Ratzinger e a negação do evolucionismo II
Para os crentes mais esclarecidos, a linguagem escolhida para negar o evolucionismo é outra, lembra a de Philip E. Jonhson, um dos pais da IDiotia, que afirmou ««Ser um cientista não é necessariamente uma vantagem, quando lidamos com um tópico tão abrangente como a evolução, que se entrelaça com muitas disciplinas científicas e também envolve os toques da filosofia»
Também o Vaticano recorre à «filosofia», isto é, à pseudo-filosofia que dá pelo nome de teologia, para tentar reconciliar esses crentes. Ou seja, como filosofia normalmente não é tema em que sejam fluentes aqueles que têm uma educação mais científica, aquilo que vemos delineado na imprensa é uma apresentação da IDiotia como filosofia da natureza, philosophia naturalis (um termo que designa o estudo objectivo da natureza e do mundo físico, isto é, outro nome para ciência) pelo que, sem se perceber bem como, «os cientistas estão a ultrapassar os limites da ciência» explicando a origem das espécies a partir de um ancestral comum com o ateu evolucionismo, como afirma o padre jesuíta Joseph Fessio, que participou do encontro.
Assim, Fessio afirma que «os neodarwinistas [aka evolucionistas] que negam Deus tiram uma conclusão ideológica que não é comprovada pela teoria». O que é igualmente absolutamente falso, a ciência não nega Deus, apenas conclui que este é uma hipótese desnecessária na explicação do mundo e tal é comprovado não apenas nas ciências da vida mas em todas as áreas da ciência!

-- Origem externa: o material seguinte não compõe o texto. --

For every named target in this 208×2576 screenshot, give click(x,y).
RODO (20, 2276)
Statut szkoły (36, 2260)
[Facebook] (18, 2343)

Noutras palavras, manipulando sofismatica e habilmente a linguagem, enganando os mais incautos com a pretensão de que filosofia da natureza é algo diverso de ciência, o Vaticano vai atacar directamente a ciência, tentando impor limites, pelo menos na opinião pública, ao que a ciência pode ou não abordar, e indirectamente assestando as baterias nos ateus cientistas.
Pretendendo que, devido ao seu desconhecimento de «filosofia», os cientistas são totalmente incompetentes para explicar os mecanismos da evolução, já que causas sobrenaturais não são contempladas pela ciência – aliás, são negadas pela ciência – e estes deveriam esperar por autorização «superior» das instâncias religiosas, as senhoras absolutas da «filosofia», antes de ousarem explicar algo que só pode ser alvo de uma explicação religiosa (que sofismaticamente tentam igualar a filosófica, quando na realidade religião está nos antípodas de filosofia).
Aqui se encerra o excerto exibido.